§ **WRITTEN REQUEST 1**
In the article on Rūsiņš below, with which military order did Rūsiņš sign an alliance in 1208?
§ **WRITTEN REQUEST 2**
Decide whether each statement agrees with the article on Rūsiņš below, and back each yes or no with the deciding words of the article, quoted exactly: (a) Rūsiņš's date of birth is known. (b) Satekle castle was an important center in the Latgalian county of Tālava. (c) Rūsiņš was first mentioned by name in 1212.

§ **SELECTED EXCERPT**

## begin

- Reign: until 1212
- Born: 12th century
- Died: 1212

= Rūsiņš =

Rūsiņš of Satekle (Russinus de Sotekele) was a Latgalian duke in the early 13th century who is several times mentioned in ancient sources due to his activities in Livonian Crusade.

==Biography==
Rūsiņš date of birth is unknown and it is presumed that his residence was Satekle castle (most likely Tanīsa hillfort in the modern village of Rauna) which was important centre in the Latgalian county of Tālava. According to the Livonian Chronicle of Henry, Rūsiņš had a permanent group of warriors with him (amici Russini) most likely similar to a druzhina.

Rūsiņš is first time mentioned by name in 1208 when he, together with dukes Varidots of Autīne and Tālivaldis of Beverīna, signed military alliance with the Livonian Brothers of the Sword. In the next few years, Rūsiņš was often involved in the military campaigns against Estonian tribes.

## end

§ **PROVIDED INFORMATION**
## begin

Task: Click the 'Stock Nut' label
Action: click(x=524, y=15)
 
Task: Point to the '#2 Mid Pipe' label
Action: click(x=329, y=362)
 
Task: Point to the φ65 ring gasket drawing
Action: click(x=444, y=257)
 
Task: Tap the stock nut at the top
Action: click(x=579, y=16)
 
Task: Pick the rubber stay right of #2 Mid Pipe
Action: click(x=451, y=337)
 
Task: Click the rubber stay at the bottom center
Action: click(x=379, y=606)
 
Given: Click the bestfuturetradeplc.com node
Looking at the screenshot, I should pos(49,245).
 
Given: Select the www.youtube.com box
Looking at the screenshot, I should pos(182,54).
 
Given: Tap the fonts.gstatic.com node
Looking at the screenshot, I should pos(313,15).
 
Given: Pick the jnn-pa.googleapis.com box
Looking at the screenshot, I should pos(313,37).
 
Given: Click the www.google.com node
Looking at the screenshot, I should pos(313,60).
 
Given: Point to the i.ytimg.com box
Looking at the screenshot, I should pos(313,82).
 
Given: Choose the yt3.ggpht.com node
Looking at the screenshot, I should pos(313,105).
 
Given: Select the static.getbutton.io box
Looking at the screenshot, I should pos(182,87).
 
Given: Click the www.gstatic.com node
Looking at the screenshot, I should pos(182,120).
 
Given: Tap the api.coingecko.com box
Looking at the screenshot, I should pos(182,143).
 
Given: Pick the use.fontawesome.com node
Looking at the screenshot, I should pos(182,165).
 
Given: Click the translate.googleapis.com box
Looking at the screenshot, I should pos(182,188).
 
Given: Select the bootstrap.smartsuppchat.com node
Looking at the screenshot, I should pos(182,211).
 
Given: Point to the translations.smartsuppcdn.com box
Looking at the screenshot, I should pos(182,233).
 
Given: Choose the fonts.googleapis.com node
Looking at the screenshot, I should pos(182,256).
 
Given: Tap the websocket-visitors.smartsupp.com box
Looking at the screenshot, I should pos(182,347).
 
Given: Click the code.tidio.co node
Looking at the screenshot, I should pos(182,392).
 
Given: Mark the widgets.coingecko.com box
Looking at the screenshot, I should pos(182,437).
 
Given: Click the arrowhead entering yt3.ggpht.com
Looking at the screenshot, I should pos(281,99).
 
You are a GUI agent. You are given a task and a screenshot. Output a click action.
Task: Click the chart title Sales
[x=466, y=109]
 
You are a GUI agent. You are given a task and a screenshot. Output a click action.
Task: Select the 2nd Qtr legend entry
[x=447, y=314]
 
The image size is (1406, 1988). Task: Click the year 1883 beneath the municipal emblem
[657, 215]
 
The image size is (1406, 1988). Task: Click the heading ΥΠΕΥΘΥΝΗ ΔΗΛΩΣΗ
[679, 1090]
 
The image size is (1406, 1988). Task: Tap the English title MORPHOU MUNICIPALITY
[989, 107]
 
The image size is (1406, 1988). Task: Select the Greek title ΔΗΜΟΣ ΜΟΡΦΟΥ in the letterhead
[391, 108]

## end

§ **RIGHT ANSWER 1**
The Livonian Brothers of the Sword.

§ **RIGHT ANSWER 2**
(a) No: "Rūsiņš date of birth is unknown"
(b) Yes: "which was important centre in the Latgalian county of Tālava"
(c) No: "Rūsiņš is first time mentioned by name in 1208"